**Task prompt:** Below is a listing; repeat exactly the lines from the one containing "Sufinama (404, 2309)" to the one containing "Smart Savers Unite (32, 2522)", both included.

------------------------------------------------

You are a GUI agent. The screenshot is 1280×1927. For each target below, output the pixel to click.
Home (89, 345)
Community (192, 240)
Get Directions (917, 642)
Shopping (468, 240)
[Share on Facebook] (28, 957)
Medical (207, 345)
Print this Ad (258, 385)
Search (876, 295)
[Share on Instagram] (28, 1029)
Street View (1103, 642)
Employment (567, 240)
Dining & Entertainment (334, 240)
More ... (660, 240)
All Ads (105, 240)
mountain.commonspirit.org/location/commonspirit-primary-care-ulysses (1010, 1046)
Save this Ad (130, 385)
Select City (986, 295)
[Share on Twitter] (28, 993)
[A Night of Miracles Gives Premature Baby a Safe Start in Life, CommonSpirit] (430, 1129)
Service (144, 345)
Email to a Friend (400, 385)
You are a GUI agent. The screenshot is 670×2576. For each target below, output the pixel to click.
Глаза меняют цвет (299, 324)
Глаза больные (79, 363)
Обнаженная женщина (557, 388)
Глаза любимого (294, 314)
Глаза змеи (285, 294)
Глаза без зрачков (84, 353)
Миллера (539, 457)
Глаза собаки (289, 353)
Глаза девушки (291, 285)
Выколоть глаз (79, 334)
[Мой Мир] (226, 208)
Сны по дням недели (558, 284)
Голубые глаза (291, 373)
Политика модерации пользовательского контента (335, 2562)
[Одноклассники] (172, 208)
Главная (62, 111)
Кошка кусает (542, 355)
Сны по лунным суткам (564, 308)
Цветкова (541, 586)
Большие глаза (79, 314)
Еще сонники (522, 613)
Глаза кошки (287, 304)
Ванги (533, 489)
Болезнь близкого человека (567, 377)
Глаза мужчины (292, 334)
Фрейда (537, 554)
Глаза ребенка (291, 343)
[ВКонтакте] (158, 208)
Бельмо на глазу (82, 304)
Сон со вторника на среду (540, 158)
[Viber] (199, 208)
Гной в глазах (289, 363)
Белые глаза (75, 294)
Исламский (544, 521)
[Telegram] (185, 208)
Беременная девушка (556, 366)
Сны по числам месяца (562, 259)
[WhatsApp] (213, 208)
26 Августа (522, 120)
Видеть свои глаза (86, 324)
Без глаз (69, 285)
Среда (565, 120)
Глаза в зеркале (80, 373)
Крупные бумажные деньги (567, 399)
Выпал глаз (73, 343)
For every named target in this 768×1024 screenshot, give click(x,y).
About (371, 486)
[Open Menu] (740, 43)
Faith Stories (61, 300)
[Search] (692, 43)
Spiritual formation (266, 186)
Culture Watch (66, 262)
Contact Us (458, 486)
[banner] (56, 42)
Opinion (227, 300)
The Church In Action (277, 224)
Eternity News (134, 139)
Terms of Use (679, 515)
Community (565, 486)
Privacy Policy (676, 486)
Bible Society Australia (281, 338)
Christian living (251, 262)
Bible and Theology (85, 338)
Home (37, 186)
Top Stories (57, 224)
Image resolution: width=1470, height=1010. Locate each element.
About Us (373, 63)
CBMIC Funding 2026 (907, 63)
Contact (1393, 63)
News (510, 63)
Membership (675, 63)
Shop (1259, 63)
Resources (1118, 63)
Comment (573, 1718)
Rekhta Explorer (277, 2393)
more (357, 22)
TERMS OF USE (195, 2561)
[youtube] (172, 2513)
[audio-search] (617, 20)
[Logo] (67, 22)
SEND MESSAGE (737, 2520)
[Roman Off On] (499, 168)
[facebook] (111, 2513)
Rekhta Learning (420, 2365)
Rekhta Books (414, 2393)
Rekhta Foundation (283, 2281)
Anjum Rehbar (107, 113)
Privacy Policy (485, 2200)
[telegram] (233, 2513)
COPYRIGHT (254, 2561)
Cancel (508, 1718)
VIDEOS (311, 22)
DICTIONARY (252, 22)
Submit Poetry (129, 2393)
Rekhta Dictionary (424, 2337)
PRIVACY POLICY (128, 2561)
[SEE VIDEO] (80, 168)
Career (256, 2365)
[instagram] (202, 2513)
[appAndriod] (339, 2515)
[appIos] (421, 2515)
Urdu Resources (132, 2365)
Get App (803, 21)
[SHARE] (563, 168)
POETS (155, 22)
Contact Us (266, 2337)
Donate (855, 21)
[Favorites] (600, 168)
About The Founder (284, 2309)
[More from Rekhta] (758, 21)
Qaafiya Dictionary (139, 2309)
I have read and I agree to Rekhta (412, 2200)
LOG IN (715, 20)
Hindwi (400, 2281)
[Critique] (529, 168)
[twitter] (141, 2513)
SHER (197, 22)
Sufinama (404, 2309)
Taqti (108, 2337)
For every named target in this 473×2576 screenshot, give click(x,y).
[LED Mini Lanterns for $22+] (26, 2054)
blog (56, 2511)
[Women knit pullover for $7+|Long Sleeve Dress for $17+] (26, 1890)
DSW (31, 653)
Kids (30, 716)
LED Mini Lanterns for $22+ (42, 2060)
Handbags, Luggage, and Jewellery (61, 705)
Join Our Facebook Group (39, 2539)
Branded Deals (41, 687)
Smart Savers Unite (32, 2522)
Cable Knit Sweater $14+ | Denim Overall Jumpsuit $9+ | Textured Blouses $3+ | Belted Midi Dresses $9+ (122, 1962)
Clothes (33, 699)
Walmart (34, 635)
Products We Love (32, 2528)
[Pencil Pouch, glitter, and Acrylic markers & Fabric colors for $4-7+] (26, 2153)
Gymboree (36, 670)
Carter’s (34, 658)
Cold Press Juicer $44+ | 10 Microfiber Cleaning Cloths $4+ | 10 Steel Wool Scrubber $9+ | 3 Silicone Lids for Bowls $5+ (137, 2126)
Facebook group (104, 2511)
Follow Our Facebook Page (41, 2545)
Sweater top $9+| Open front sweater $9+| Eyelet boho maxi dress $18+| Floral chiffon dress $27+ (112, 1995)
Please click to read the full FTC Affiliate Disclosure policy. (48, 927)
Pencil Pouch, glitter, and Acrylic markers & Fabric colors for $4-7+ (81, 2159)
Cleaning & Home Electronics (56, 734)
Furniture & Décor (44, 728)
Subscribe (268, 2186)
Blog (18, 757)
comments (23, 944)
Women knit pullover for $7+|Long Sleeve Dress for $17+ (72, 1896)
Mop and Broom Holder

------------------------------------------------

**Answer to the problem:**
Sufinama (404, 2309)
Taqti (108, 2337)
For every named target in this 473×2576 screenshot, give click(x,y).
[LED Mini Lanterns for $22+] (26, 2054)
blog (56, 2511)
[Women knit pullover for $7+|Long Sleeve Dress for $17+] (26, 1890)
DSW (31, 653)
Kids (30, 716)
LED Mini Lanterns for $22+ (42, 2060)
Handbags, Luggage, and Jewellery (61, 705)
Join Our Facebook Group (39, 2539)
Branded Deals (41, 687)
Smart Savers Unite (32, 2522)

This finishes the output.